_Problem requirements_: Lay out the records as a Markdown table with the columns Index and Entry, beginning at the line that contains "Click the Native range label" and stopping after the line that contains "tap(502, 63)". Number each row in Index, put the line in Entry, and omit blank lines.

_Given records_:
◆ ◆ ◆ ◆ ◆ ◆ ◆

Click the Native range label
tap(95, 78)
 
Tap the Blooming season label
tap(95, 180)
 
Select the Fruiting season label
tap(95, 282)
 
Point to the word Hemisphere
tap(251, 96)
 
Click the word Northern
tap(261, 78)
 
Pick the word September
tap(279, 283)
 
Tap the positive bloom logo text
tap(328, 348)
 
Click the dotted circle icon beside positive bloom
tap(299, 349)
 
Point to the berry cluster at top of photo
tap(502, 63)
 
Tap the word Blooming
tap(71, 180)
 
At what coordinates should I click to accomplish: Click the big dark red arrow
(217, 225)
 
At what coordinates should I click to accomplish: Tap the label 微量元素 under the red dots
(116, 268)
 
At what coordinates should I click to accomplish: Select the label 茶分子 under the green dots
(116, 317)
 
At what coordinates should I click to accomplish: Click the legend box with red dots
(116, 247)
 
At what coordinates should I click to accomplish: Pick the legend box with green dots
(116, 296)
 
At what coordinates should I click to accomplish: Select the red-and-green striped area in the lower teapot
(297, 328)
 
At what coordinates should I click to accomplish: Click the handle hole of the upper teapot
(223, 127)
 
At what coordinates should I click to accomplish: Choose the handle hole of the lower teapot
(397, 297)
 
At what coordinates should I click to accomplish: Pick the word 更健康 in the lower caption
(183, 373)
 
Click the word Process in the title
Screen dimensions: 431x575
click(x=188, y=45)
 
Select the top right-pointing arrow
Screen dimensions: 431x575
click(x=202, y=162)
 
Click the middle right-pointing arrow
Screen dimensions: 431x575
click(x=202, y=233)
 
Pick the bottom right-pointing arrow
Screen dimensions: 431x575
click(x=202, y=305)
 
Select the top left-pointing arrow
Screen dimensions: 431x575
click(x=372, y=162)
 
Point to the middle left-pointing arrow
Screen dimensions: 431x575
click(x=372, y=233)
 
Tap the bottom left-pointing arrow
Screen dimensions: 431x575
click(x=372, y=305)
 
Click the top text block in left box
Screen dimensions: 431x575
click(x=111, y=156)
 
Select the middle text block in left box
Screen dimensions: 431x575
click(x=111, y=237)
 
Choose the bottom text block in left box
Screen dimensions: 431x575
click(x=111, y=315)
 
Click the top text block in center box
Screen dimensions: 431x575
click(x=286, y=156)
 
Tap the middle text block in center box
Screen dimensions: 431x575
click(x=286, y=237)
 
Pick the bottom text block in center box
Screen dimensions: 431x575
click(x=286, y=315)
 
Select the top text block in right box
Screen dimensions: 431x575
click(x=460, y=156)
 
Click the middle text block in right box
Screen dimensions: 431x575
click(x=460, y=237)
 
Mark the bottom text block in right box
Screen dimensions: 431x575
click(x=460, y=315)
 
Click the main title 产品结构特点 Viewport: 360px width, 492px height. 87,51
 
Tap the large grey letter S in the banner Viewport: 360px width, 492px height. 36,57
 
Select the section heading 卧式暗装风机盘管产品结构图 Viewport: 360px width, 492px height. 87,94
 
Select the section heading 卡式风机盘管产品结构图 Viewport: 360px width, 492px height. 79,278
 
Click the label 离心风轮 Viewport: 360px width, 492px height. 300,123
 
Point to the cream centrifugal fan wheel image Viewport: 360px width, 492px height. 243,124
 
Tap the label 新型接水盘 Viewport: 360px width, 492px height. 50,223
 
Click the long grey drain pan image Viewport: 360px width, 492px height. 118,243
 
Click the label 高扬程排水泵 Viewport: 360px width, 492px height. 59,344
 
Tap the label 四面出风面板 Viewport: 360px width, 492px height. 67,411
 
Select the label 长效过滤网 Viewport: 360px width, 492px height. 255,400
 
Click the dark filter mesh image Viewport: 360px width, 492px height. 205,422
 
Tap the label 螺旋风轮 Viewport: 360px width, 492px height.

◆ ◆ ◆ ◆ ◆ ◆ ◆

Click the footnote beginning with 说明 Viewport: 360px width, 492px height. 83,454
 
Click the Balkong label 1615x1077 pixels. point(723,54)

◆ ◆ ◆ ◆ ◆ ◆ ◆

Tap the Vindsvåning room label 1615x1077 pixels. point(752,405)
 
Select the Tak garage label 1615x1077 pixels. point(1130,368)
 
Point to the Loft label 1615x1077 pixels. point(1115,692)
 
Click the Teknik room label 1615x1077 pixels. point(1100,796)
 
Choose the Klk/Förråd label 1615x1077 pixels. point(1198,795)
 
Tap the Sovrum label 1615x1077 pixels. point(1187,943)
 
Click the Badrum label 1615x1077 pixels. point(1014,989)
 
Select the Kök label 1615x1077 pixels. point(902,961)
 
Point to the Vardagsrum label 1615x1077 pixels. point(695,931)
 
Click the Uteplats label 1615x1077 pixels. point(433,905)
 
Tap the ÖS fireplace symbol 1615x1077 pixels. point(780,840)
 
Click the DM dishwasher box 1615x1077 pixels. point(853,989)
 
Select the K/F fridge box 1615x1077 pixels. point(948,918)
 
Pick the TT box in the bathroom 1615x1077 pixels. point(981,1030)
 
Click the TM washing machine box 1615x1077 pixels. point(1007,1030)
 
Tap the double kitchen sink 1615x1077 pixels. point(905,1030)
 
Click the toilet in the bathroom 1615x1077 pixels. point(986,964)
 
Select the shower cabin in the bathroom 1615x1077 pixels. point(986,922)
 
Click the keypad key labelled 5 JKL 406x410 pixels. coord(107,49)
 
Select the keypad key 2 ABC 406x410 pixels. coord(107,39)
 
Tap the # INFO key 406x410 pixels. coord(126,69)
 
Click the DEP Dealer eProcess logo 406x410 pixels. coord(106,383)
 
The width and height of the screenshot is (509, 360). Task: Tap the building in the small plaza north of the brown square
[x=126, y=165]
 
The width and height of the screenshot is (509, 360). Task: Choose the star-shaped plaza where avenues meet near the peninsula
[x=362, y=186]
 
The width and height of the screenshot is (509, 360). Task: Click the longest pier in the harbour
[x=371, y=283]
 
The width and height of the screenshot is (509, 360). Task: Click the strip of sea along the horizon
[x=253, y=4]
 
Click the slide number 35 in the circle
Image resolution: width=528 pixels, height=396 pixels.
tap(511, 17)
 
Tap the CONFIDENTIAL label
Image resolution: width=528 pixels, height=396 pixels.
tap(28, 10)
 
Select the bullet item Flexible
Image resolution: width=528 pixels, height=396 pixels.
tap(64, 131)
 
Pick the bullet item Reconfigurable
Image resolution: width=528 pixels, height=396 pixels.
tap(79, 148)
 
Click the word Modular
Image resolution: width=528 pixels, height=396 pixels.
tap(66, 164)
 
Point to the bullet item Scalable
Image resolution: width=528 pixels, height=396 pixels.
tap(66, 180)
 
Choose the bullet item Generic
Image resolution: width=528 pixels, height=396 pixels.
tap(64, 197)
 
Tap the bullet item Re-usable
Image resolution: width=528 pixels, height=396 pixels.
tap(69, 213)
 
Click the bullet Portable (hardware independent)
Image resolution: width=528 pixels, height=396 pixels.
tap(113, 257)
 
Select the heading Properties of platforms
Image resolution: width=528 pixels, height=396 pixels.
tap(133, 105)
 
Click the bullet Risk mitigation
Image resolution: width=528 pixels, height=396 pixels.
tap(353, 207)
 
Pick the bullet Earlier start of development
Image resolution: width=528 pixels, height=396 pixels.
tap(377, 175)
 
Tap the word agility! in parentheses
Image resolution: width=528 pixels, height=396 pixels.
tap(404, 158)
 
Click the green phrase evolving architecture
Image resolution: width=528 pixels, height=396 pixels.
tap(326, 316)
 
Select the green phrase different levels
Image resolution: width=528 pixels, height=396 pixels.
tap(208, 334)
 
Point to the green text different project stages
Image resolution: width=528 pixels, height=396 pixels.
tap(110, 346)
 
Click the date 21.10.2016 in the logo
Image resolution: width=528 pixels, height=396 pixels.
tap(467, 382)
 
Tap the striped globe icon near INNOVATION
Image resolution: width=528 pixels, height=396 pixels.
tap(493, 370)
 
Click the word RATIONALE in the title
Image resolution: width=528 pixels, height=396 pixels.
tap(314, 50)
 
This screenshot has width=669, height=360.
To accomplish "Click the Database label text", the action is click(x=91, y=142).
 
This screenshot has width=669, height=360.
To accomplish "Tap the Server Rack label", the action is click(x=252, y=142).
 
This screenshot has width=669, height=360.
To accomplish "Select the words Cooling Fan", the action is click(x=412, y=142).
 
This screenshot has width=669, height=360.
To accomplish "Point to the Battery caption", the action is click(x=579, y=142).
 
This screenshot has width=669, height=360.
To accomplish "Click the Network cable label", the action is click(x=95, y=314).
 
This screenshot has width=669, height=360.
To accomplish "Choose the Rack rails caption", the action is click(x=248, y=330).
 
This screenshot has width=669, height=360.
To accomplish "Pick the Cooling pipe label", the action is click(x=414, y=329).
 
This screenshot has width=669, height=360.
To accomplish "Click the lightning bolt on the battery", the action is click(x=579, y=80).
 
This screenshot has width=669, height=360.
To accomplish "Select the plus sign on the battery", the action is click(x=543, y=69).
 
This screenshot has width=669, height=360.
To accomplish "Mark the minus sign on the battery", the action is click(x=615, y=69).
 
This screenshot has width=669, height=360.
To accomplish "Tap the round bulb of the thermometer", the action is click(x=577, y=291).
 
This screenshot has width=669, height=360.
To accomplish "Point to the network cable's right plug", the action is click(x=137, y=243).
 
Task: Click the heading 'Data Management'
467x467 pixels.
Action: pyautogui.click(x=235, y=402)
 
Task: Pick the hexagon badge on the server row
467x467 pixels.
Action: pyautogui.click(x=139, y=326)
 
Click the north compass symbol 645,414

◆ ◆ ◆ ◆ ◆ ◆ ◆

_Result of this task_:
| Index | Entry |
|---|---|
| 1 | Click the Native range label |
| 2 | tap(95, 78) |
| 3 | Tap the Blooming season label |
| 4 | tap(95, 180) |
| 5 | Select the Fruiting season label |
| 6 | tap(95, 282) |
| 7 | Point to the word Hemisphere |
| 8 | tap(251, 96) |
| 9 | Click the word Northern |
| 10 | tap(261, 78) |
| 11 | Pick the word September |
| 12 | tap(279, 283) |
| 13 | Tap the positive bloom logo text |
| 14 | tap(328, 348) |
| 15 | Click the dotted circle icon beside positive bloom |
| 16 | tap(299, 349) |
| 17 | Point to the berry cluster at top of photo |
| 18 | tap(502, 63) |